About this task =>
Restate word for word the line containing "Image resolution: width=700" and all remaining lines of the entries below.

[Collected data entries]

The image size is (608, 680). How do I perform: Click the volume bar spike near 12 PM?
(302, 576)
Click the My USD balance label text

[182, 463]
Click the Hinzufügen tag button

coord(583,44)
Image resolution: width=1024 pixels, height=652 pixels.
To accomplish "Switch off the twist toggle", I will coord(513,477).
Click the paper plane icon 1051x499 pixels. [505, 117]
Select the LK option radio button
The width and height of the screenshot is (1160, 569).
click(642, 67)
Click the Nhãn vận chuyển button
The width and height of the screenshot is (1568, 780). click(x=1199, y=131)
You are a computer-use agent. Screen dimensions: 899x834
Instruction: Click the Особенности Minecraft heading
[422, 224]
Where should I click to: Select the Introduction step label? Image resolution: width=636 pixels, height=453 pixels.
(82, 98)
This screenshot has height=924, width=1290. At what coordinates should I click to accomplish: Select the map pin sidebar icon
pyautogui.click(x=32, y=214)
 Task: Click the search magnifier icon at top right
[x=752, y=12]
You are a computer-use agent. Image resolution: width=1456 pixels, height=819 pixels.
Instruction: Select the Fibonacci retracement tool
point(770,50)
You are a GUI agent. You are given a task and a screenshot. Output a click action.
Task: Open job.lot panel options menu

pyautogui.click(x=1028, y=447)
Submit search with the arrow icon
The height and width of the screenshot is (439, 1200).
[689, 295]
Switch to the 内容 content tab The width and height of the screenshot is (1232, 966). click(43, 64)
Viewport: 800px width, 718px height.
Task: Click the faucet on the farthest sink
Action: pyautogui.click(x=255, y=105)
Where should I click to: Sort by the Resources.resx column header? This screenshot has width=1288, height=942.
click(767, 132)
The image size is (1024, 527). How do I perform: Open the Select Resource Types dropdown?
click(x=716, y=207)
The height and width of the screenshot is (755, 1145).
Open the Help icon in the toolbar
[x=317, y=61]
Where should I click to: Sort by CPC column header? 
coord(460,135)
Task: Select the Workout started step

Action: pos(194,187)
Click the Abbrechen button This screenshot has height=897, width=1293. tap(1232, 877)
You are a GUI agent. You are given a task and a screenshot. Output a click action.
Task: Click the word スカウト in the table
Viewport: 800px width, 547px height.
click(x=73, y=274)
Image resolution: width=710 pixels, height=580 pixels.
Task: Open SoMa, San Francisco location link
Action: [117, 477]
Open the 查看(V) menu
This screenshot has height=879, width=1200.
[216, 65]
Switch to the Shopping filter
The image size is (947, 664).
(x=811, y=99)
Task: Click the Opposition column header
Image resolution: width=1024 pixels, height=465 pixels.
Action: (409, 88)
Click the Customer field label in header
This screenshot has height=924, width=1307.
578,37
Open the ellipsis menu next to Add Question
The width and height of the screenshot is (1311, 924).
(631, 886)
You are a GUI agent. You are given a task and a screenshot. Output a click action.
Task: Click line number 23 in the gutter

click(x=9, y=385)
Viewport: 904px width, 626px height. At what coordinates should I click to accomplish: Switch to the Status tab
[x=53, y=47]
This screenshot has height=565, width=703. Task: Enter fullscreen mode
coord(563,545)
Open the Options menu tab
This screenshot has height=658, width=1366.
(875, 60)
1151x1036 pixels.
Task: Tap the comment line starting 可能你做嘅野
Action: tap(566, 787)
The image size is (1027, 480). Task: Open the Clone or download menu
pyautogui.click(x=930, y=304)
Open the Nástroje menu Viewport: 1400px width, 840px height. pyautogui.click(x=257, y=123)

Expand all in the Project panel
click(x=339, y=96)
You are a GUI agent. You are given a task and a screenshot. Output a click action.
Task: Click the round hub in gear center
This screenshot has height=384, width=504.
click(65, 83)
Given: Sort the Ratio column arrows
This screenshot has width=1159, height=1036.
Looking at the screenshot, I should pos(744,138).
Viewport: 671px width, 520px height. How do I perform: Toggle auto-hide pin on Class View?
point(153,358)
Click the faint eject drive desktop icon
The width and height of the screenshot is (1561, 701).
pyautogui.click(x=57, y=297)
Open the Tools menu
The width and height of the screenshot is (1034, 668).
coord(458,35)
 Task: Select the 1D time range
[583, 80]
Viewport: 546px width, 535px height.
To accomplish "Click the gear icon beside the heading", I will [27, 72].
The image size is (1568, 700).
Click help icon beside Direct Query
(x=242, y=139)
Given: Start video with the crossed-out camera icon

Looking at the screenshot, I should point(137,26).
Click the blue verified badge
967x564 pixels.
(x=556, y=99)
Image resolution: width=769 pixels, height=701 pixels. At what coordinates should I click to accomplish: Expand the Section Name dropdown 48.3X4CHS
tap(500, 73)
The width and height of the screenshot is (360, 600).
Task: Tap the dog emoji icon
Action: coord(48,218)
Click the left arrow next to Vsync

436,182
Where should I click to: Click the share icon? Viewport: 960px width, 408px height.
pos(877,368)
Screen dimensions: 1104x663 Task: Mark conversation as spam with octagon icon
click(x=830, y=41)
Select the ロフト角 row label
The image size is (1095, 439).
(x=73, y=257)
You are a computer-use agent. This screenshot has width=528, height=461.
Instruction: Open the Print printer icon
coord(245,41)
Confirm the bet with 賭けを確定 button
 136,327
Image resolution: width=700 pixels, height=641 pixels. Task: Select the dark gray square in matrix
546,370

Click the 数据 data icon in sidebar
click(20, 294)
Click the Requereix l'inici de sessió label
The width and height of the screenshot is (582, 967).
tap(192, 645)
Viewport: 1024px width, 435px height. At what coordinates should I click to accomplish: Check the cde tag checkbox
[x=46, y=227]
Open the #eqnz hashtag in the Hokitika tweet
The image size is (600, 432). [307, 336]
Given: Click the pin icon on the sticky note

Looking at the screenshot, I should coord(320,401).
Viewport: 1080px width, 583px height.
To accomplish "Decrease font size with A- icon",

Solution for this task =>
Image resolution: width=700 pixels, height=641 pixels. Task: Select the dark gray square in matrix
546,370

Click the 数据 data icon in sidebar
click(20, 294)
Click the Requereix l'inici de sessió label
The width and height of the screenshot is (582, 967).
tap(192, 645)
Viewport: 1024px width, 435px height. At what coordinates should I click to accomplish: Check the cde tag checkbox
[x=46, y=227]
Open the #eqnz hashtag in the Hokitika tweet
The image size is (600, 432). [307, 336]
Given: Click the pin icon on the sticky note

Looking at the screenshot, I should coord(320,401).
Viewport: 1080px width, 583px height.
To accomplish "Decrease font size with A- icon",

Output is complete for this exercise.